◆ **Source document**:
*** Begin section ***

Hydrocephalus - Glossary
Arachnoid Villae: Mushroom-like membranes over the brain, through which CSF is diffused into the bloodstream.
Anesthesiologist: Physician who administers pain-killing medications during surgery.
Cerebrospinal Fluid (CSF): Water-like fluid produced in the brain that circulates around and protects the brain and spinal cord.
Choroid Plexus: Specialised tissue within the ventricle of the brain, which produces CSF.
CT Scan (computed tomography scan): A diagnostic imaging technique in which a computer reads x-rays to create a three-dimensional map of the brain.
Cranium: The part of the skull that holds the brain.
Hydrocephalus: A condition in which too much CSF accumulates within the ventricles of the brain and increases intracranial pressure.
Intracranial Pressure (ICP): The overall pressure inside the skull.
MRI (magnetic resonance imaging): Diagnostic test that produces three-dimensional images of body structures using powerful magnets and computer technology rather than x-rays.
Meningitis: An infection or inflammation of the membranes covering the brain and spinal cord.
Peritoneal Cavity: Body cavity in which the abdominal organs are situated.

*** End section ***

◆ **Exercise data**:
*** Begin section ***

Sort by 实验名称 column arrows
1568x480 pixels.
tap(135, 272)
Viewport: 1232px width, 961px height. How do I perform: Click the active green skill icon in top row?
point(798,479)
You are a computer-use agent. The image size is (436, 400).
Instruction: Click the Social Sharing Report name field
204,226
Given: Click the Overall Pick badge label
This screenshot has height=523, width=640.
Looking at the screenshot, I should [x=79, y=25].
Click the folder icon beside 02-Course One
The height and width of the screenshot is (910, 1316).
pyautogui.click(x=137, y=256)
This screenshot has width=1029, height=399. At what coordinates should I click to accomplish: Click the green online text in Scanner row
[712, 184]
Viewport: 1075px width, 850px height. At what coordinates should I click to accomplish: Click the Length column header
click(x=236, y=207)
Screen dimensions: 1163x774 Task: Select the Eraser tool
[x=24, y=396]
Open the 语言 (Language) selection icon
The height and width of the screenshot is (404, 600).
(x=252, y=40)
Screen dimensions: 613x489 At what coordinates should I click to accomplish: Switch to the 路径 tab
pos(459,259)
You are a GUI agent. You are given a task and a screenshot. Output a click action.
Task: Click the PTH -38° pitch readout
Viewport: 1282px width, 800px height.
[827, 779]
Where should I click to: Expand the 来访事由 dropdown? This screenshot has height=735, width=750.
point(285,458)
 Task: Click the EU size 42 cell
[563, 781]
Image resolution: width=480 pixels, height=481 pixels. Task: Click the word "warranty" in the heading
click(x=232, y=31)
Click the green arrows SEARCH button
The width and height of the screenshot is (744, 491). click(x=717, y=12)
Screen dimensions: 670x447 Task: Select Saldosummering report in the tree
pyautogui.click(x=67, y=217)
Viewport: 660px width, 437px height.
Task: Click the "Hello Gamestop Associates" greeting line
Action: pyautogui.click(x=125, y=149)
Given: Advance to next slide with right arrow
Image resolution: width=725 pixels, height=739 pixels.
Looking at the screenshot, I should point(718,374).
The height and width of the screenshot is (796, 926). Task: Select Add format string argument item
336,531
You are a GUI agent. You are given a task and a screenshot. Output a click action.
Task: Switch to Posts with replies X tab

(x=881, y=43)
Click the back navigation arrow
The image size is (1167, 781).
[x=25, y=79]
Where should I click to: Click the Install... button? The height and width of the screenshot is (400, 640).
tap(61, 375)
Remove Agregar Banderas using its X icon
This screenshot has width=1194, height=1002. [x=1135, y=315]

*** End section ***

◆ **Problems to work on**:
(1) Can you edit the stretch of the hydrocephalus glossary that opens with the words containing "Cerebrospinal Fluid (CSF): Water-like" and closes with "holds the brain.", writing "encephalon" wherever "brain" appears?
(2) Could you continue the hydrocephalus glossary from its final entry onward?
The material stands apart from the hydrocephalus glossary.

◆ **Answer set**:
(1)
Cerebrospinal Fluid (CSF): Water-like fluid produced in the encephalon that circulates around and protects the encephalon and spinal cord.
Choroid Plexus: Specialised tissue within the ventricle of the encephalon, which produces CSF.
CT Scan (computed tomography scan): A diagnostic imaging technique in which a computer reads x-rays to create a three-dimensional map of the encephalon.
Cranium: The part of the skull that holds the encephalon.

(2)
Shunt: A tube or device implanted in the body (usually made of Silastic) to redivert excess CSF away from the brain to another place in the body.
Spina Bifada: A congenital defect of the spine marked by the absence of a portion of the spine.
Subdural Hematoma: A collection of blood (clot) trapped under the dura matter, the outermost membrane surrounding the brain and spinal cord.
Ultrasound: The use of high-frequency sound to create images of internal body structures.
Valve: Device placed in a shunt system to regulate the rate and direction of CSF flow.
Ventricle: Cavity inside the brain, which contains CSF and choroid plexus.
X-ray: Application of electromagnetic radiation to produce a film or picture of a bone or soft-tissue area of the body.